EXERCISE 1 - According to the editorial about red tape and Everglades water projects, how many counties does the ecosystem targeted by the Central Everglades Planning Project include?
EXERCISE 2 - Write out the part of the editorial starting with "Missy Layfield - Editor" and going on through "it is necessary.", word for word.

TEXT SECTION -
Missy Layfield - Editor

Red Tape Could Lead to More Brown Water

The alphabet soup of state and federal entities that must be involved in any water decision always results in miles of red tape that must be untangled in order for any true progress to be made. Each entity is devoted to its red tape and absolutely sure that every last bit of it is necessary.

In mid April those concerned about environmental and economic damage created by massive Lake Okeechobee water releases last summer cheered when the South Florida Water Management District committed to paying its half of the bill for the Central Everglades Planning Project. The CEPP is a bundle of water projects aimed at the core of the ecosystem that includes 16 counties from Orlando all the way to Florida Bay. CEPP projects would clean polluted water, then move some of it south to the Everglades rather than flushing it all down the Caloosahatchee and St. Lucie Rivers and into critical estuaries.

Then this Tuesday, those cheers turned to jeers as the Army Corps of Engineers dropped the ball that the SFWMD had passed to them, blaming red tape. The Corps’ Civil Works Review Board opted to postpone their review, supposedly because the language in the SFWMD resolution differed from the Corps draft. That, my friends, is red tape.

SUPPLIED DATA -
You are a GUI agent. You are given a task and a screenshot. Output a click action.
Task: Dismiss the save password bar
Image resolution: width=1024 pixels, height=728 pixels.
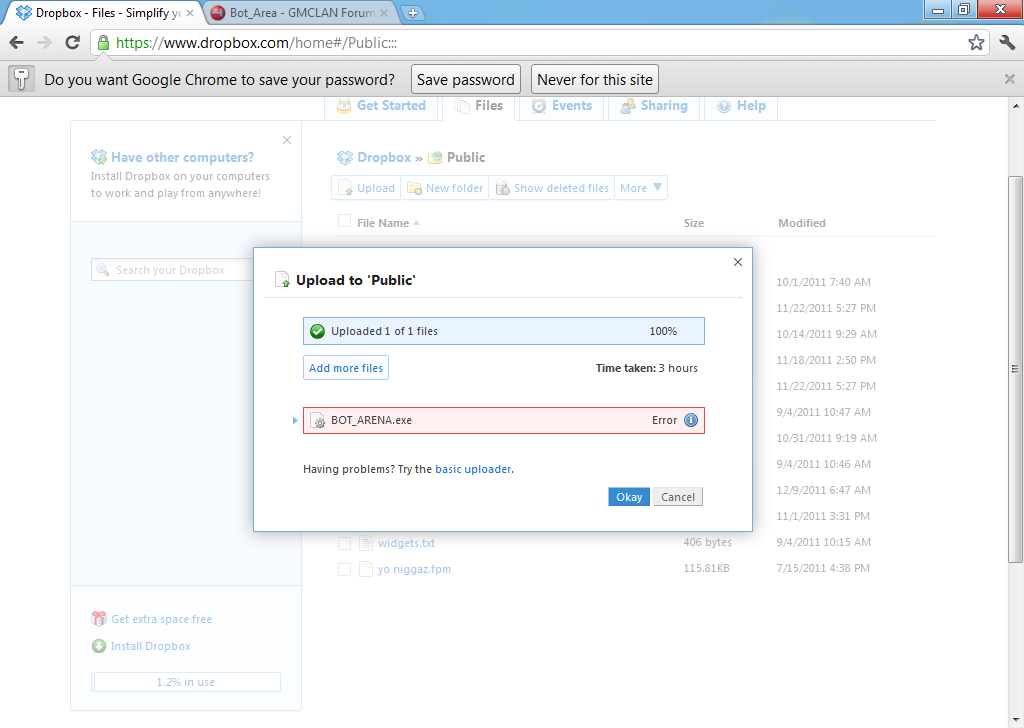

FULL RESPONSE 1 - 16 counties, from Orlando all the way to Florida Bay.

FULL RESPONSE 2 -
Missy Layfield - Editor

Red Tape Could Lead to More Brown Water

The alphabet soup of state and federal entities that must be involved in any water decision always results in miles of red tape that must be untangled in order for any true progress to be made. Each entity is devoted to its red tape and absolutely sure that every last bit of it is necessary.